The premium variation that underwriting produces can be substantial. A 68-year-old with well-controlled Type 2 diabetes and a history of atrial fibrillation might be quoted $180 per month for Plan G in a state with medical underwriting, while a healthier peer of the same age might pay $130 per month for identical coverage. In some cases, applicants with more serious conditions — recent cancer treatment, heart surgery, or kidney disease — may be denied entirely and have no Medigap option available to them outside of a guaranteed issue window. These individuals are not without options: Medicare Advantage plans must accept them during the Annual Enrollment Period (October 15 through December 7 each year) and the Open Enrollment Period (January 1 through March 31), but Advantage plans come with network restrictions, prior authorization requirements, and cost-sharing structures that differ significantly from Original Medicare plus Medigap.
One underappreciated aspect of this issue is how it affects people who are under 65 and on Medicare due to disability. Federal law does not require states to offer Medigap open enrollment rights to disabled Medicare beneficiaries under 65, though about 30 states have chosen to extend some protections to this group. The rules vary widely — some states require insurers to offer at least one Medigap plan to under-65 beneficiaries, while others allow full medical underwriting or charge significantly higher premiums. A 58-year-old on Medicare due to a disability who tries to buy a Medigap plan in a state without these protections may find the market effectively closed to them until they turn 65 and gain federal guaranteed issue rights.
If you are currently on Medicare Advantage and considering a switch to Original Medicare with a Medigap supplement, the most important first step is to check whether you are within a guaranteed issue window before you disenroll from your Advantage plan. Disenrolling first and then discovering you cannot get Medigap coverage at standard rates — or at all — leaves you in a difficult position. Your State Health Insurance Assistance Program, known as SHIP, offers free one-on-one counseling from trained advisors who can walk through your specific situation, review your health history in the context of your state's rules, and help you understand which plans you are likely to qualify for. SHIP counselors are available in every state and do not sell insurance, which means their guidance is unbiased. You can find your local SHIP contact through Medicare.gov or by calling 1-800-MEDICARE.
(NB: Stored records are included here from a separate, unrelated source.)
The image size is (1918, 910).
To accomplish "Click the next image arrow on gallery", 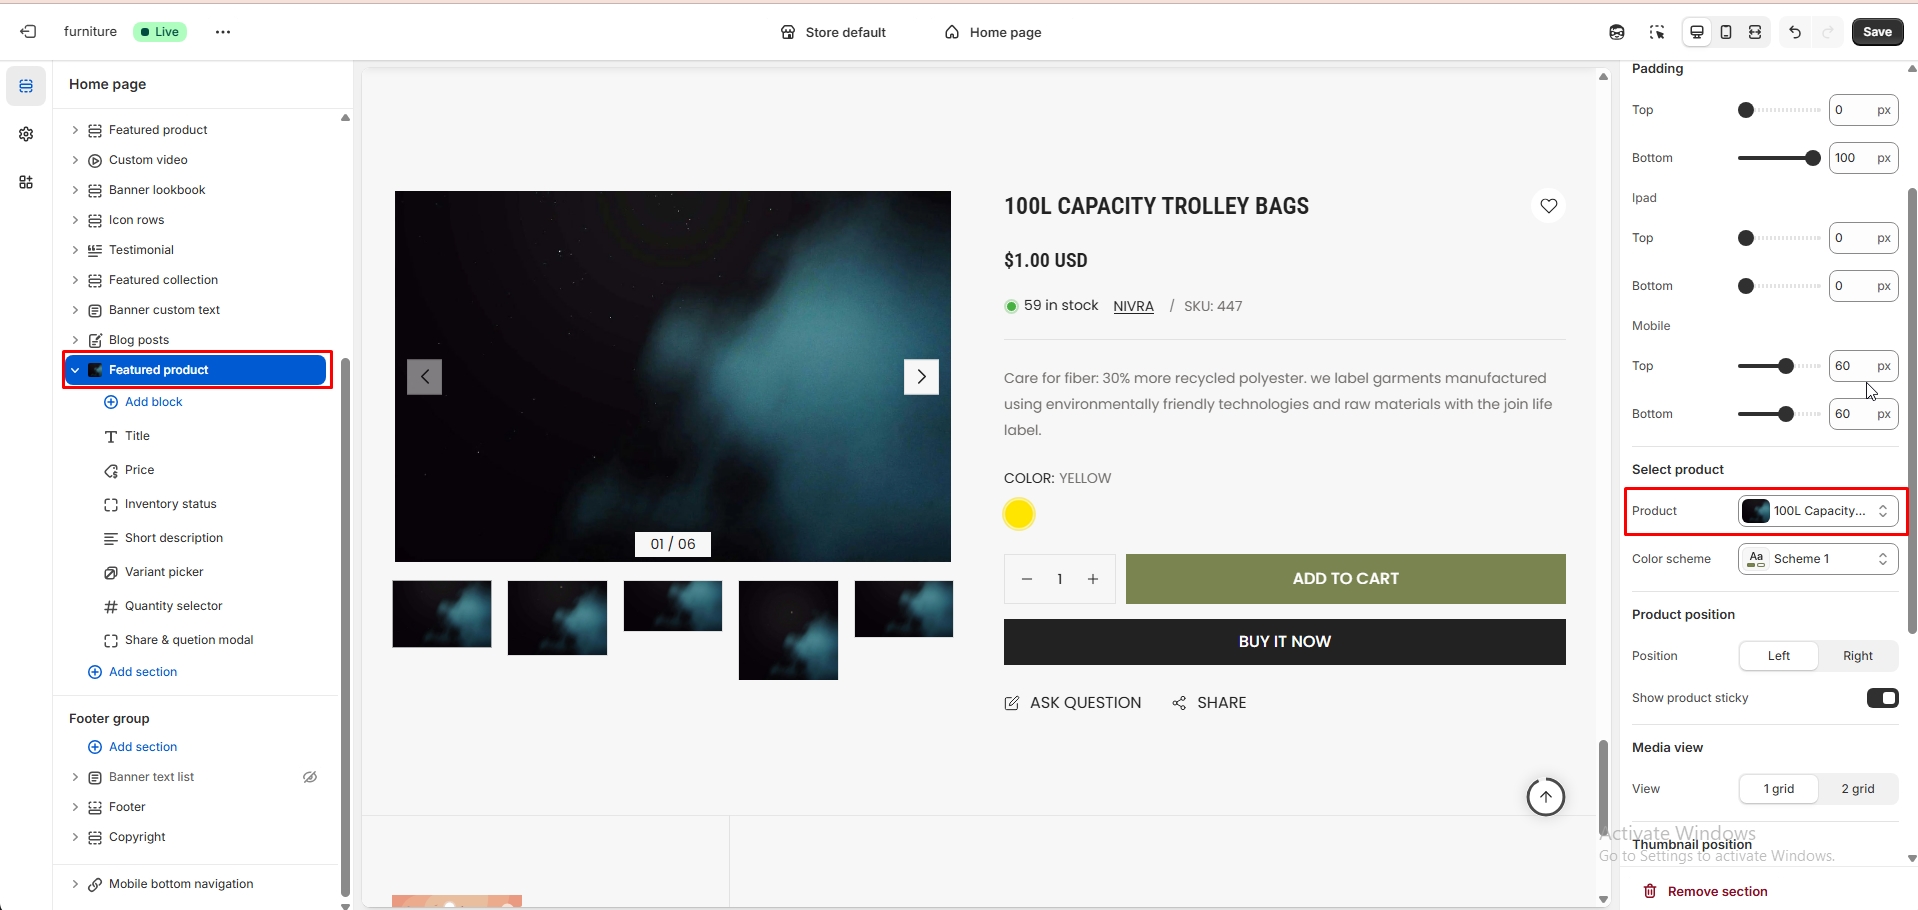I will pos(921,377).
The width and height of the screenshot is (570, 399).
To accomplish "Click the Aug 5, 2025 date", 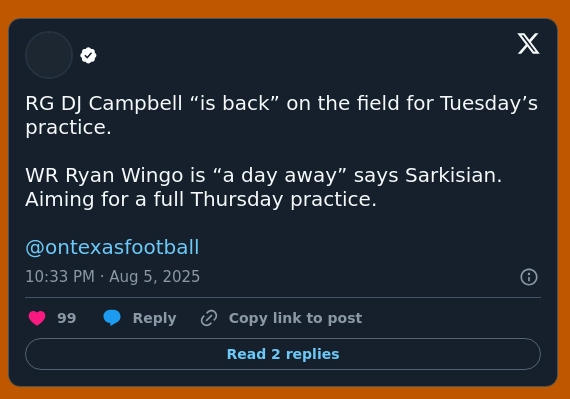I will 154,277.
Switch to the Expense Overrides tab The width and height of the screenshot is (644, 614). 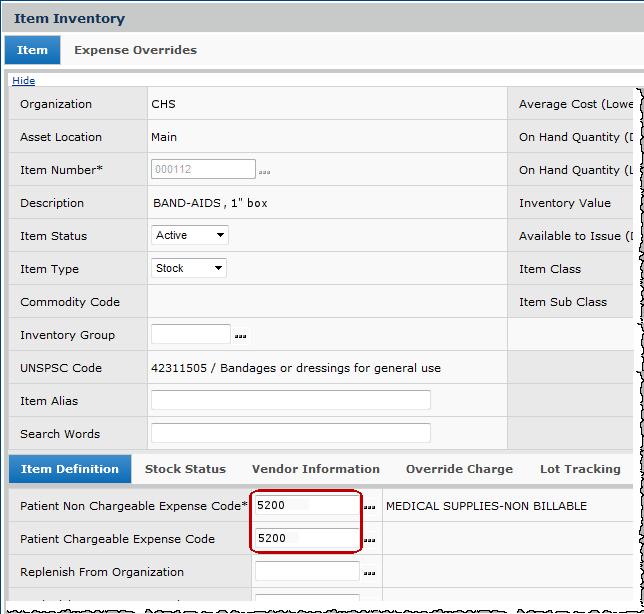click(x=135, y=50)
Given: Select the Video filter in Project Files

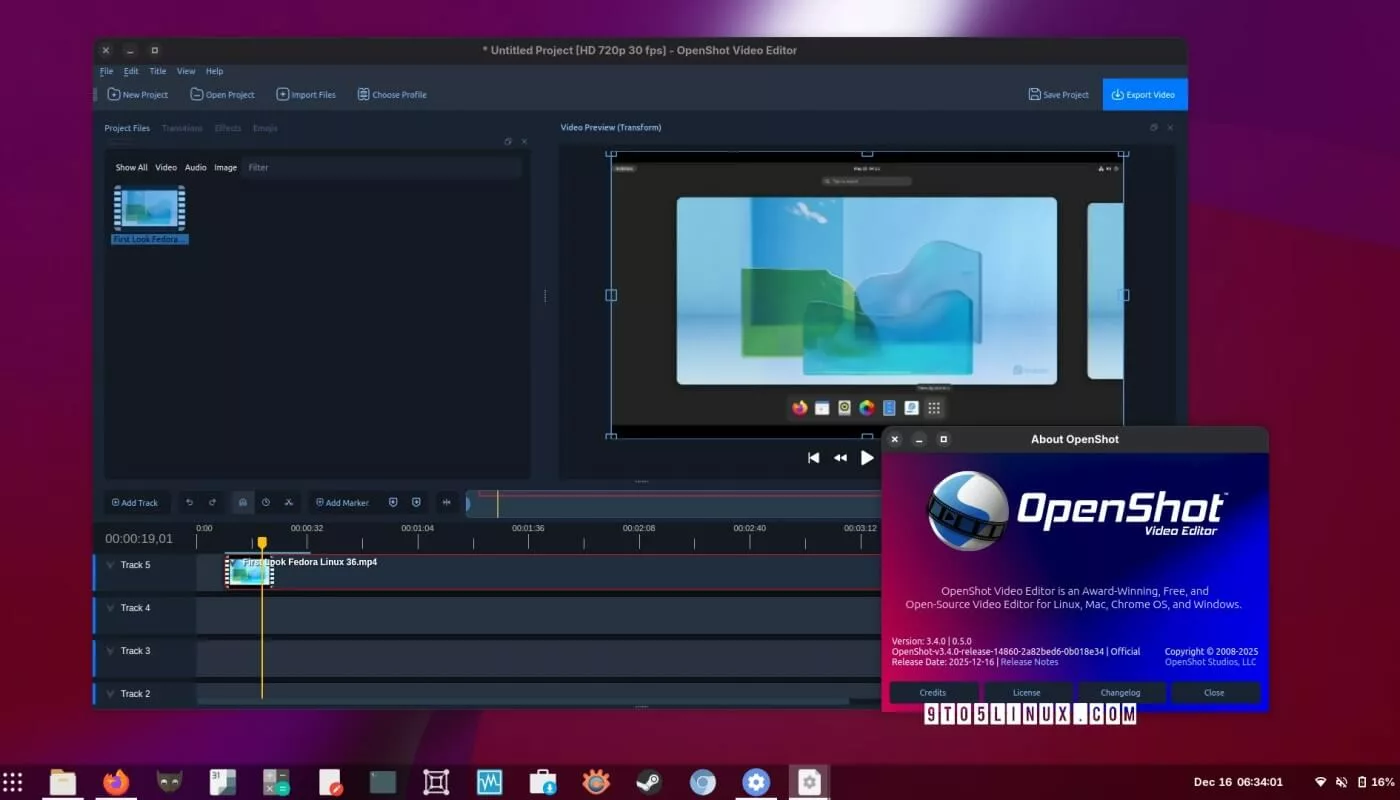Looking at the screenshot, I should click(x=166, y=168).

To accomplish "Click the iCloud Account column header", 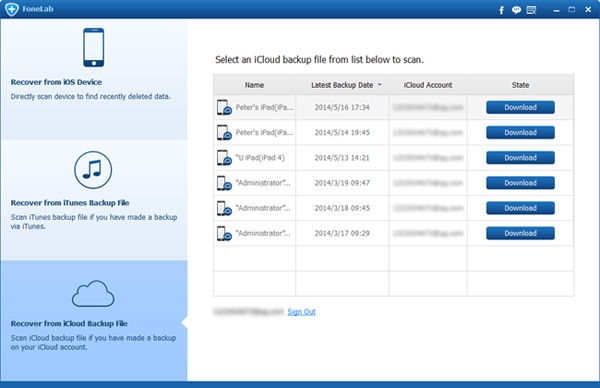I will [x=428, y=85].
The broader policy picture is that Medigap's underwriting rules represent one of the most significant gaps in Medicare's consumer protections, and it is one that disproportionately affects people who need supplemental coverage the most. Advocacy organizations and some members of Congress have periodically raised the idea of requiring guaranteed issue for Medigap on a broader basis, similar to the Affordable Care Act's rules for individual market insurance. As of 2026, no such federal requirement has been enacted, which means the state-by-state patchwork of protections remains the reality for most beneficiaries. Understanding where your state stands — and acting during the windows when you do have guaranteed rights — remains the most reliable way to secure the supplemental coverage that makes Medicare work as a complete health insurance system.